Problem jest taki że chcę podpisywać pliki przy pomocy profilu zaufanego, a ten ma ograniczenie do 5MB, w dodatku podpisywana treść musi być xml'em. Mogę przygotować xml'a mieszczącego się w 5MB który będzie zawierał skróty wszystkich załączników, jednak przesłanie całych plików raczej się nie uda.
1
W praktyce podpisuje się właśnie hasha: https://en.wikipedia.org/wiki/Digital_signature#How_they_work więc w którymś momencie przed zastosowaniem szyfrowania asymetrycznego to hashowanie powinno nastąpić.

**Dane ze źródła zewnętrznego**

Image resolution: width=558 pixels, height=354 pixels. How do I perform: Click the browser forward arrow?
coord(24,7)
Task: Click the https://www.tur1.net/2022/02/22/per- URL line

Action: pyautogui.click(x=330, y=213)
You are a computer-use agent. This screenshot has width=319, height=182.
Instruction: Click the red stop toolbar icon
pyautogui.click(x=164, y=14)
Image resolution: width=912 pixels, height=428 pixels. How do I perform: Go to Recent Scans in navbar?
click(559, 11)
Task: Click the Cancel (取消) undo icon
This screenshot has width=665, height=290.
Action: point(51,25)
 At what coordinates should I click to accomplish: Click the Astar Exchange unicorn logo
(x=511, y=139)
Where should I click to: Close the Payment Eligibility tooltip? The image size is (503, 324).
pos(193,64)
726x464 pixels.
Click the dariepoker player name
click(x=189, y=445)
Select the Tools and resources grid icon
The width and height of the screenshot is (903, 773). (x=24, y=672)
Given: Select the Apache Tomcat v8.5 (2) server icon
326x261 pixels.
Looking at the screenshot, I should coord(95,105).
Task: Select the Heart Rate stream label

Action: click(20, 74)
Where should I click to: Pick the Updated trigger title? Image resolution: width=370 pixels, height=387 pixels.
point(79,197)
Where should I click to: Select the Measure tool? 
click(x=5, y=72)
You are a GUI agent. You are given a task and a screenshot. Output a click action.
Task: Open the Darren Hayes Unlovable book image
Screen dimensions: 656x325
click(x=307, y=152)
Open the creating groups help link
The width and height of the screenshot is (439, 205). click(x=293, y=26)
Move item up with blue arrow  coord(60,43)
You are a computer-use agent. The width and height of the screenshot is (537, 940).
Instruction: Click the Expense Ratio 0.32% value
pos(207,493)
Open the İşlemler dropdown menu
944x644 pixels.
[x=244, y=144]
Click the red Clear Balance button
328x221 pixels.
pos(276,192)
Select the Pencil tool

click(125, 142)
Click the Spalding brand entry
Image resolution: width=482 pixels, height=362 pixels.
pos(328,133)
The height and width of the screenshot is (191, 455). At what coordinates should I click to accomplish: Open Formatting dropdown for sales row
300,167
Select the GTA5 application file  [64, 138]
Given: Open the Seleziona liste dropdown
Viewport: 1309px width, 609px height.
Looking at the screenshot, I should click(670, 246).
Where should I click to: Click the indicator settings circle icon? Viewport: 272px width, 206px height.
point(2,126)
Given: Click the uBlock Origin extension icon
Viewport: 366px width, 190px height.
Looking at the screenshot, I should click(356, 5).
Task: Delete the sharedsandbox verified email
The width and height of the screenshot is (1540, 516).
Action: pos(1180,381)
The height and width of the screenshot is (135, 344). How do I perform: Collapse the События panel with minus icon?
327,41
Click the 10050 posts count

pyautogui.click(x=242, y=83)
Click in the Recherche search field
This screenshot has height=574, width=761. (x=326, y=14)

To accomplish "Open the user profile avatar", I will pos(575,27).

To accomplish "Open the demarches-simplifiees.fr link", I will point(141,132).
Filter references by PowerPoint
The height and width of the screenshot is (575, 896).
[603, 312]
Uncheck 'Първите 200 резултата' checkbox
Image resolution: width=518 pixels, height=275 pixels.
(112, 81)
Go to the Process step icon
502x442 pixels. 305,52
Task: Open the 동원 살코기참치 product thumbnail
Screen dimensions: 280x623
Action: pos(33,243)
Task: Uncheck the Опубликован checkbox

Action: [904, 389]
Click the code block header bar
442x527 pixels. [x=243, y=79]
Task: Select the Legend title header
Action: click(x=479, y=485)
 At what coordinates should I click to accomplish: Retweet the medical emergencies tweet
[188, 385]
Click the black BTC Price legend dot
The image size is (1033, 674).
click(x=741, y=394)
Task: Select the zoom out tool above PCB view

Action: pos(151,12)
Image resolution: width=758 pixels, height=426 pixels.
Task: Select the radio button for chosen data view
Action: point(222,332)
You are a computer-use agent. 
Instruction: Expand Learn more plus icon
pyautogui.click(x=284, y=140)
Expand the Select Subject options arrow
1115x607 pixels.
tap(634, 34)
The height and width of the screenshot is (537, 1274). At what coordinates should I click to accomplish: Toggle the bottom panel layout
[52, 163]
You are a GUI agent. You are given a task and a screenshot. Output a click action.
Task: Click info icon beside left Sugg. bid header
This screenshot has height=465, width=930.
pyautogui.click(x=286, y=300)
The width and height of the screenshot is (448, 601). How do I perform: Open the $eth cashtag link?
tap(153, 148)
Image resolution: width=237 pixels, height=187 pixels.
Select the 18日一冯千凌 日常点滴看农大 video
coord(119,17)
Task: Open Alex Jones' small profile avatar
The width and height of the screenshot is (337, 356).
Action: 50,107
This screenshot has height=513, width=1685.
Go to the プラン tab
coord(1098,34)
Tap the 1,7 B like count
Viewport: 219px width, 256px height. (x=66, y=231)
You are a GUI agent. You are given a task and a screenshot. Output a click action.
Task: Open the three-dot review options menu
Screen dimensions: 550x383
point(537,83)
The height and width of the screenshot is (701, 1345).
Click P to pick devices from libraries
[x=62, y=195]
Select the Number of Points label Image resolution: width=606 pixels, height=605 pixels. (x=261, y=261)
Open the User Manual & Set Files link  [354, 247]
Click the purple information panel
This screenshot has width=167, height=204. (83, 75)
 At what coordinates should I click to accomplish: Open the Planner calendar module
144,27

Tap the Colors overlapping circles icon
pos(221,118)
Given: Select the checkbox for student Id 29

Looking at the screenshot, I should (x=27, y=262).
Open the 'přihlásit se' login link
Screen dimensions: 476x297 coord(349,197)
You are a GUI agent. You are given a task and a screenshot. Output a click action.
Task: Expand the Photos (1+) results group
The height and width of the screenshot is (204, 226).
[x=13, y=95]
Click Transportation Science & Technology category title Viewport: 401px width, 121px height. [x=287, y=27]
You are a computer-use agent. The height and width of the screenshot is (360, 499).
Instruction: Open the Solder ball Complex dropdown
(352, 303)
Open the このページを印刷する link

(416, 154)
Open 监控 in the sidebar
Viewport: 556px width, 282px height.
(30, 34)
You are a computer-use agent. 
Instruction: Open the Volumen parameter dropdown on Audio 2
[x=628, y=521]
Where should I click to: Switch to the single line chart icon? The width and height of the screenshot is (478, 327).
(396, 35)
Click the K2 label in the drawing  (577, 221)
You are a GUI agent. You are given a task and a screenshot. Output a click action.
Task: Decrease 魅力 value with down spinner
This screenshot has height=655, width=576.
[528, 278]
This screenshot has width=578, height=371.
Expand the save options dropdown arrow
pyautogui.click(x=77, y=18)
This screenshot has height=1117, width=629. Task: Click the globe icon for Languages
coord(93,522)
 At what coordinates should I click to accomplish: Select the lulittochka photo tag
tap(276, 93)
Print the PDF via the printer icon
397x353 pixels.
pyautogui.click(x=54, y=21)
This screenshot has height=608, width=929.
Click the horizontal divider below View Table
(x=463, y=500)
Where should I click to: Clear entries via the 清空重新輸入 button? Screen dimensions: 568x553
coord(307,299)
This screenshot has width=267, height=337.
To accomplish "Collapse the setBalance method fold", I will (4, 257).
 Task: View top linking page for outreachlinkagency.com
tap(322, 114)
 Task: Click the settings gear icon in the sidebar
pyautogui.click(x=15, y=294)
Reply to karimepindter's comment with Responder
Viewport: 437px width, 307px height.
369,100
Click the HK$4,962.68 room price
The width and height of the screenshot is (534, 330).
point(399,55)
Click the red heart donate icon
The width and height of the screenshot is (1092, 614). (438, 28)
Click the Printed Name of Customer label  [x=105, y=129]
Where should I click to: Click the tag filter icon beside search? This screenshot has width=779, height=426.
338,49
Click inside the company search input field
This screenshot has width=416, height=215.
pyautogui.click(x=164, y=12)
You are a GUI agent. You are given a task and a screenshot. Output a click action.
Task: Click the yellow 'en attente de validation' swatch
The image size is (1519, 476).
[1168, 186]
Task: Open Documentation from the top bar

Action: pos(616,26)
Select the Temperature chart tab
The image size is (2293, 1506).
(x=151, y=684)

Łamanie kryptograficznego hasha jest trudne, a także trudne jest łamanie klucza publicznego. Jednak są postępy w łamaniu, więc są wytyczne zarówno dla algorytmów tworzenia hashy jak i algorytmów tworzenia kluczy publicznych.
0
Na polskim podwórku masz pojęcie "podpis kwalifikowany", który jest stosowany do podpisywania czegoś co ma moc prawną. Nie wiem czy w swoim projekcie masz wymóg stosowania "podpisu kwalifikowanego" czy po prostu masz wymaganie projektowe nie mające nic wspólnego z obowiązkami wynikającymi z prawa.
0
Podpis kwalifikowany mam obsługiwać swoją drogą. Podpis przy pomocy profilu zaufanego ma tą samą moc prawną co podpis kwalifikowany. Ma jednak trochę więcej ograniczeń (można podpisywać tylko dokumenty xml, których rozmiar nie może przekraczać 5 MB, aby zakodować plik binarny musiałbym użyć kodowania base64 jeżeli dodam nagłówek i stopkę xml to mi wyjdzie że mogę podpisać max 2,2 MB trochę słabo, zakładając że rozmiar pliku może iść w setki megabajtów)